Depois o trânsito. Lento e caótico. Vivo a cerca de 2 km apenas do local de trabalho e já demorei uma hora para chegar a casa. A pé demoro apenas 10 minutos. É quase impossível marcar compromissos a horas certas, a incerteza é a única certeza. Seria no entanto injusto não dizer que melhorou; as novas vias facilitaram muito, a sinalização é mais eficaz e a policia de trânsito tem um papel importantíssimo na circulação rodoviária. Há locais onde os agentes reguladores são autênticos heróis, pois na sua ausência é impossível circular.
Depois o trabalho em si. Não deixa de ser irónico num país onde, por conjuntura da reconstrução das infraestruturas, as coisas acontecem devagar, mantermos um ritmo de trabalho endiabrado. Se julgam que nas economias avançadas se trabalha depressa venham conhecer Angola; aqui é tudo para ontem. Talvez seja a crise permanente que se vive em Portugal que obriga as nossas empresas aqui a compensar as perdas de lá; não sei, ou talvez o facto de um expatriado não ser barato, o certo é que aqui trabalha-se e muito. Mesmo. Ainda por cima para quem escolher uma das profissões mais stressantes do mundo... Se os transportes e logística na Europa já não são fáceis, aqui a coisa só vista, porque contada ninguém acredita. Afinal, como diz um velho amigo director de uma agência de navegação: "toda a actividade económica depende de nós, mas, ao mesmo tempo, ninguém dá por nós, somos os low-profilers da economia". Um exemplo da dependência? Cerca de 200 emails recebidos por dia e pelo meio-dia a memória do telefone já esgotada entre chamadas recebidas e efectuadas... É obra!
Por tudo isto, Angola não mata, mas mói. Quando vou de férias tenho o cérebro literalmente em água. Mas ao mesmo tempo é deveras gratificante, pois com todas as dificuldades do meio ganhamos competências inimagináveis para quem vive no conforto do hemisfério norte. Ganhamos uma visão da organização a 360º, a gestão ganha uma nova dimensão e aqui, melhor que em qualquer lugar, percebemos Mintzberg quando diz que o gestor não deve estar acima na organização num organograma em 2D, mas sim bem no centro num esquema em 3D. E ainda nos tornamos criativos.

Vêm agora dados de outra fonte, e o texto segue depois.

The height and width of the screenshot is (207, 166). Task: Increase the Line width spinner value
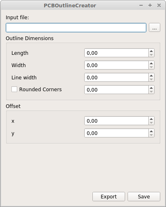151,75
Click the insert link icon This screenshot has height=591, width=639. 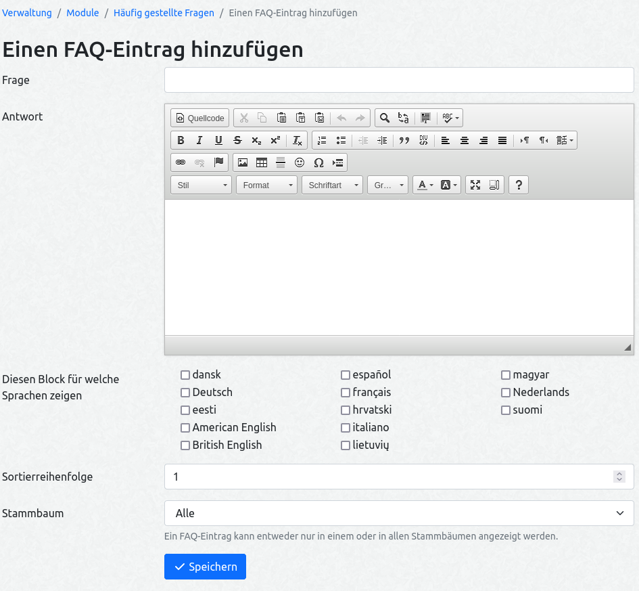pos(181,162)
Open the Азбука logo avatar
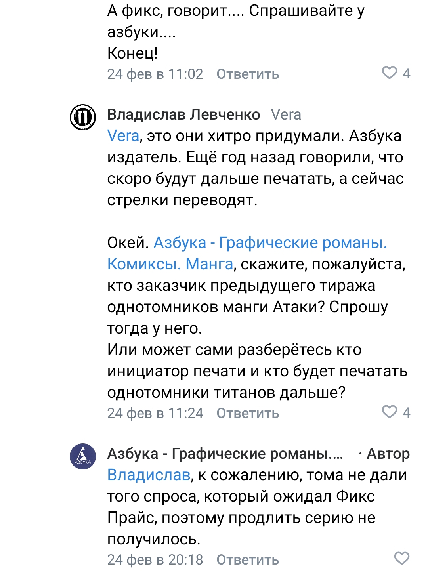 (x=83, y=456)
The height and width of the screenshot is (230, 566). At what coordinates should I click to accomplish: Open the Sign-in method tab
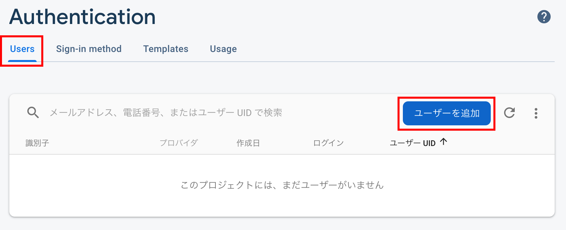click(89, 49)
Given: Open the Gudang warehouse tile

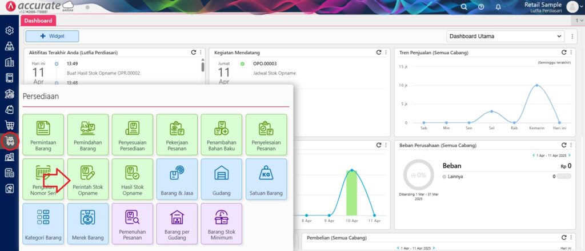Looking at the screenshot, I should coord(222,180).
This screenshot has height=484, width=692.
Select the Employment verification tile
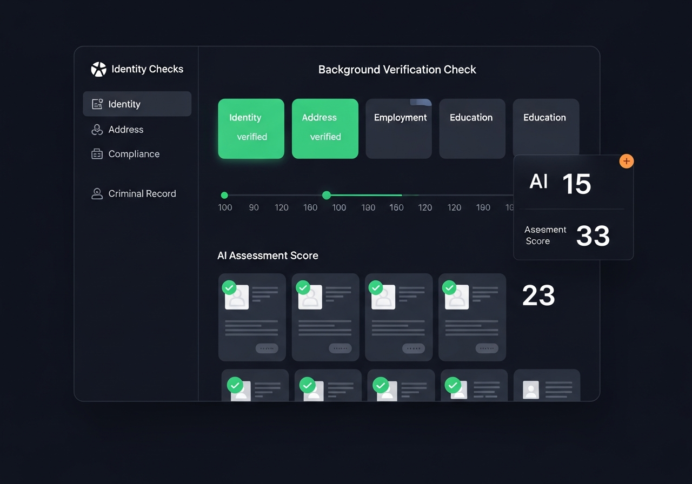pos(398,129)
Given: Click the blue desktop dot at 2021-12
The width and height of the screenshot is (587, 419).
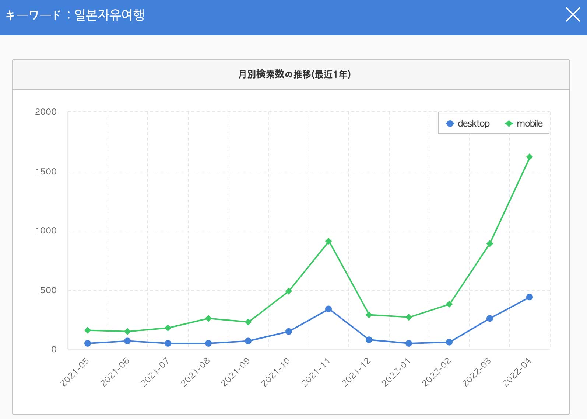Looking at the screenshot, I should 369,340.
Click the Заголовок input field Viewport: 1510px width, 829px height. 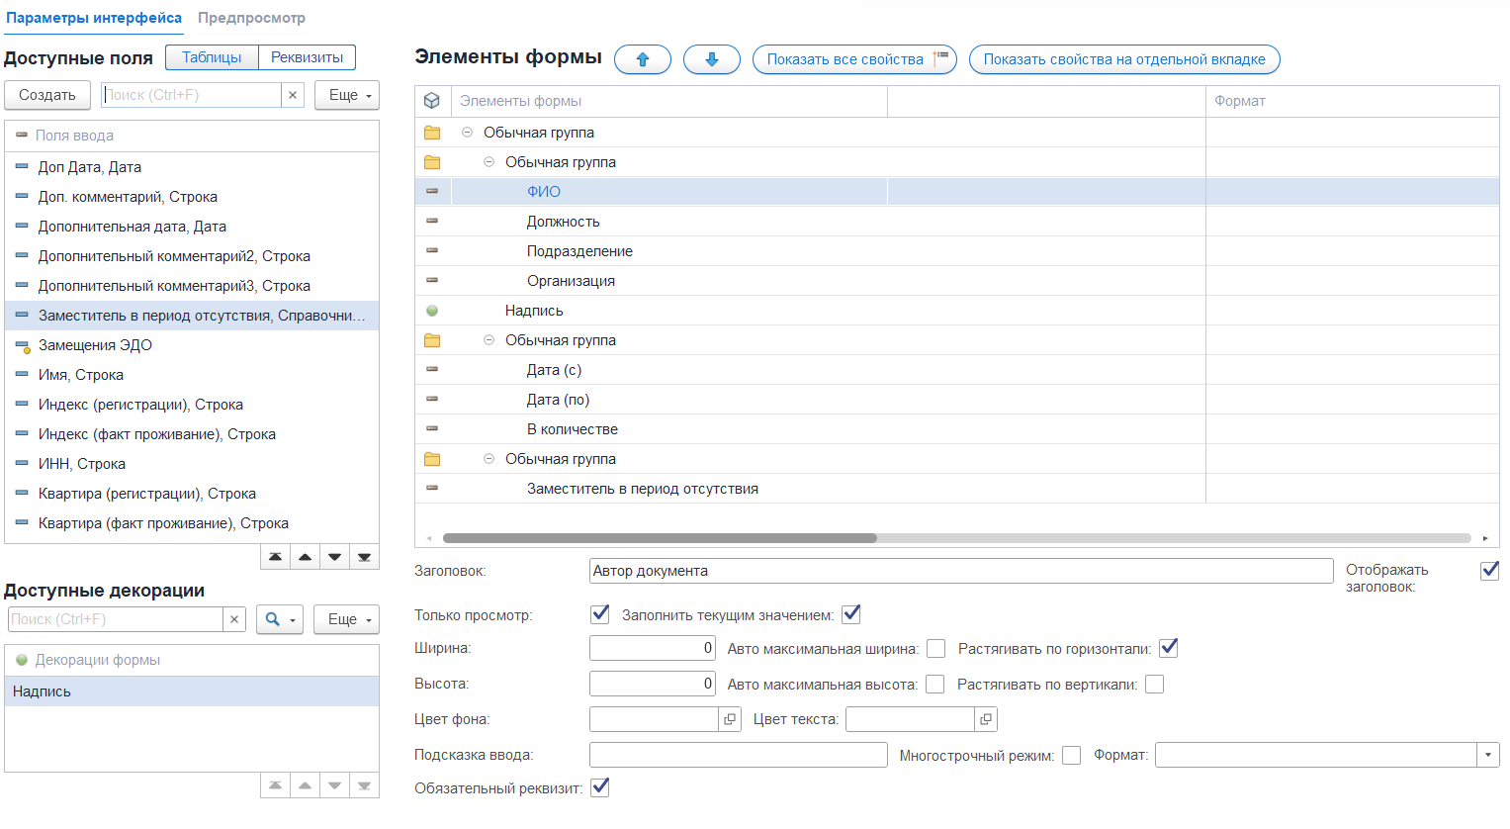961,571
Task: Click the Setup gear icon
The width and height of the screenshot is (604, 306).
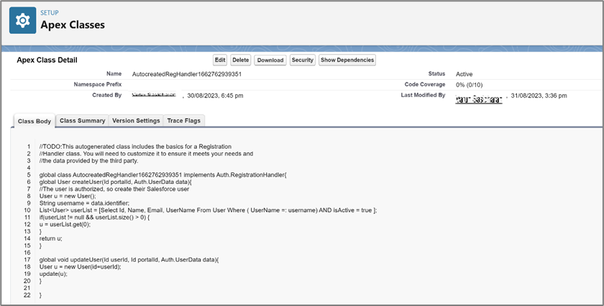Action: (x=22, y=21)
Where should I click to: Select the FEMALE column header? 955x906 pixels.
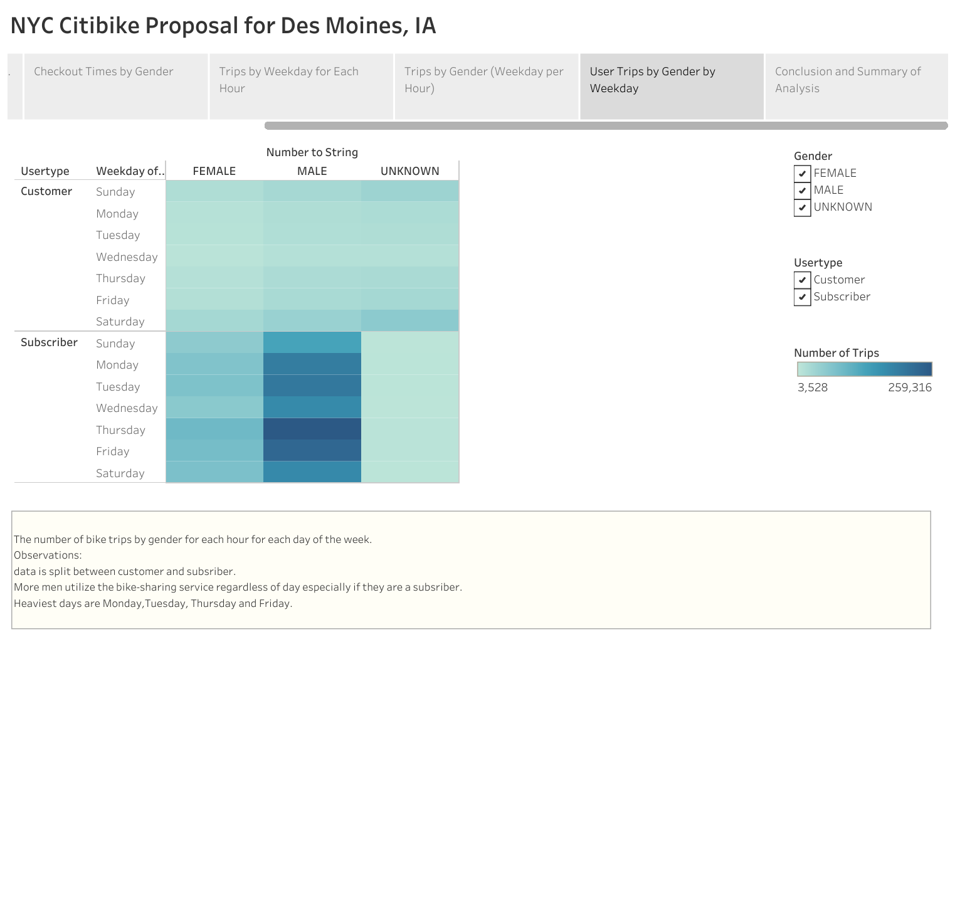click(x=214, y=171)
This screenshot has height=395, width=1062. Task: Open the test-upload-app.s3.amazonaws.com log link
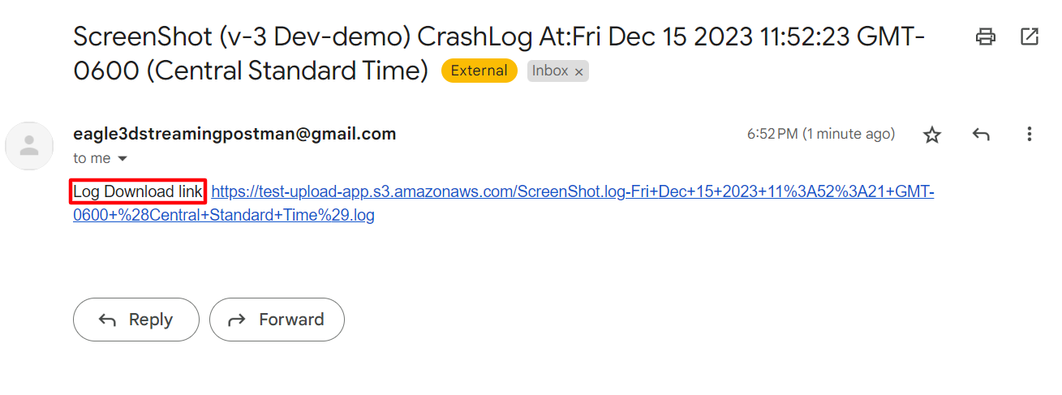572,192
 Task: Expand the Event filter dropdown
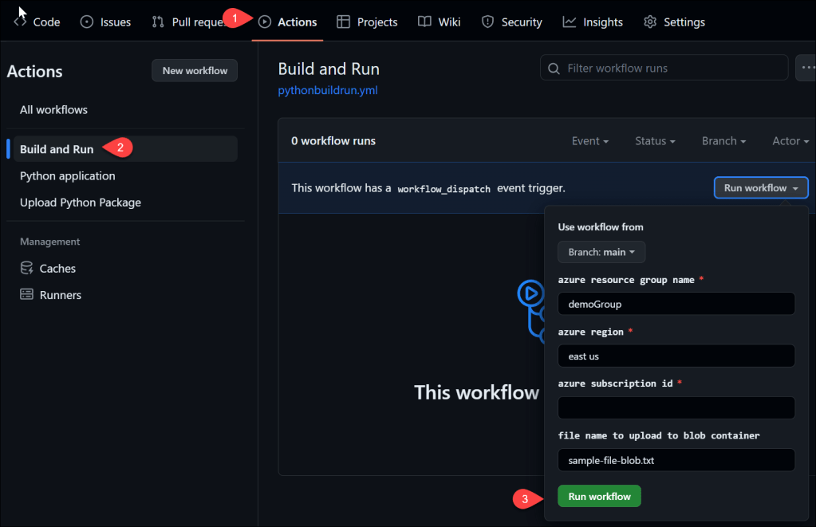tap(590, 141)
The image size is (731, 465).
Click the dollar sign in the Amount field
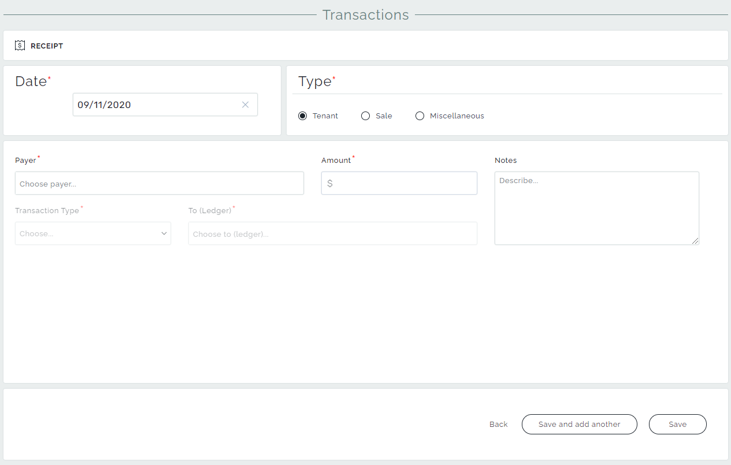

Quando a internet vai abaixo, quando o sistema do banco não funciona, quando o Porto não consegue localizar aquele contentor tão importante, só com muita imaginação atingimos o sucesso. É por estas e por outras que costumo brincar a dizer que se os expatriados em Angola regressassem todos ao mesmo tempo para Portugal iriam contribuir ainda mais para o desemprego, pois cada um podia substituir vários quadros de uma assentada. Não por acaso um amigo que regressou há pouco ouviu dos colegas para ter mais calma e ir mais devagar porque o trabalho não acabava e havia mais pessoas que o podiam fazer... Talvez por isso a pergunta do milhão é porque não trabalhamos nós em Portugal desta forma e deixámos o país entrar em falência? Os salários explicam alguma coisa, mas, certamente, não explicam tudo.